Dataset entries.
· · ·

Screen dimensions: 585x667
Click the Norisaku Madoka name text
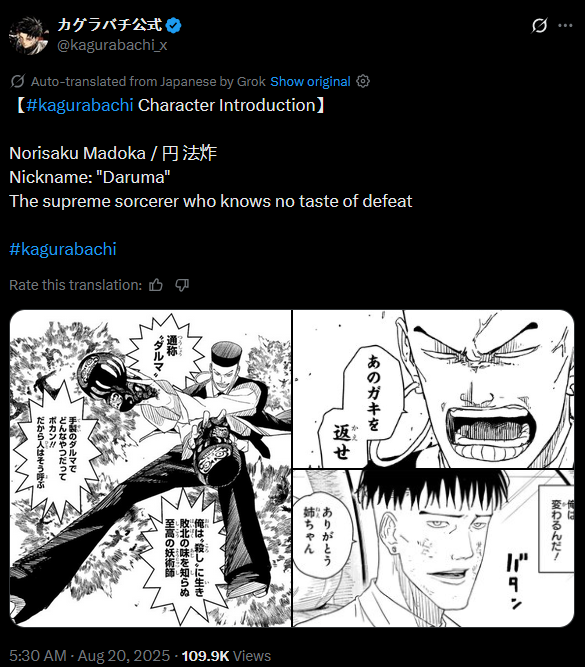point(77,153)
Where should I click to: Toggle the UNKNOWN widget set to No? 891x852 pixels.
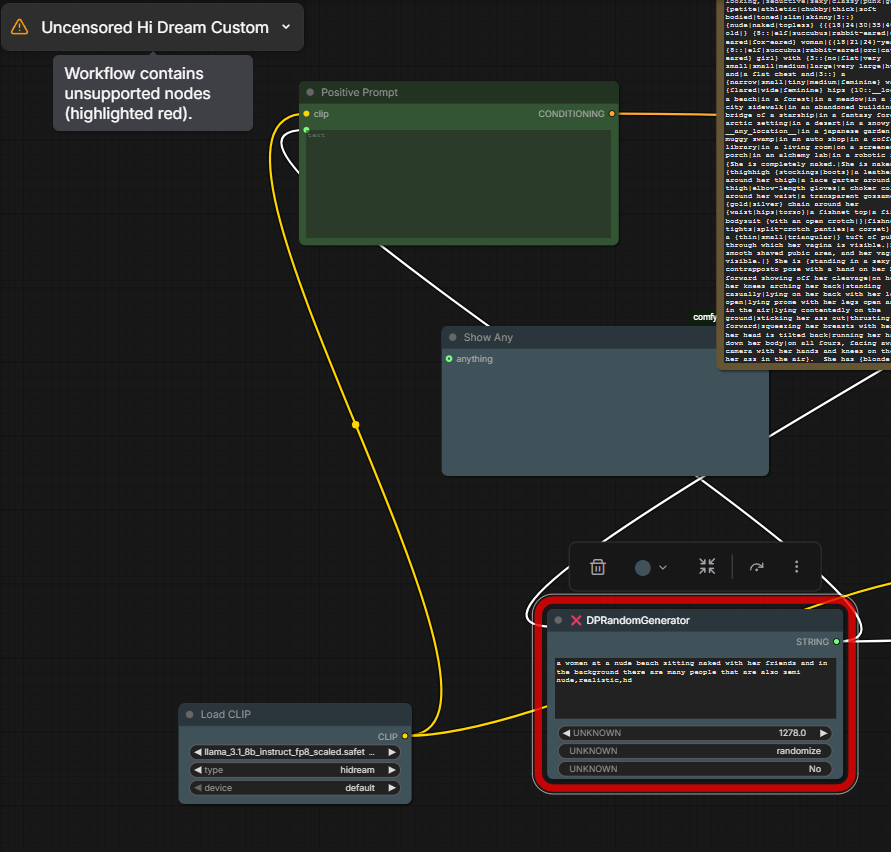695,769
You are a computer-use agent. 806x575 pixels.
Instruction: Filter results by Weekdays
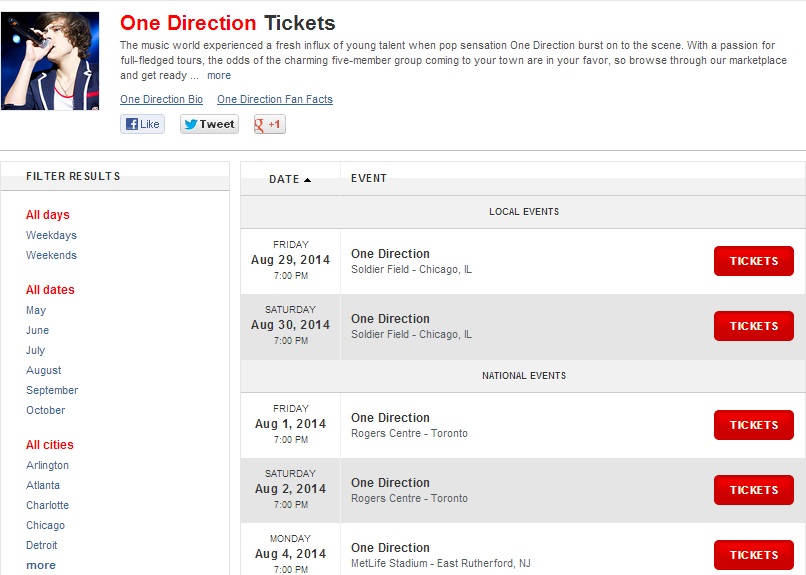pyautogui.click(x=51, y=236)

· · ·

Directions.
Output every entry exactly. Pictures stay out.

Result of this exercise.
Screen dimensions: 585x667
Click the Norisaku Madoka name text
point(77,153)
Where should I click to: Toggle the UNKNOWN widget set to No? 891x852 pixels.
695,769
You are a computer-use agent. 806x575 pixels.
Instruction: Filter results by Weekdays
pyautogui.click(x=51, y=236)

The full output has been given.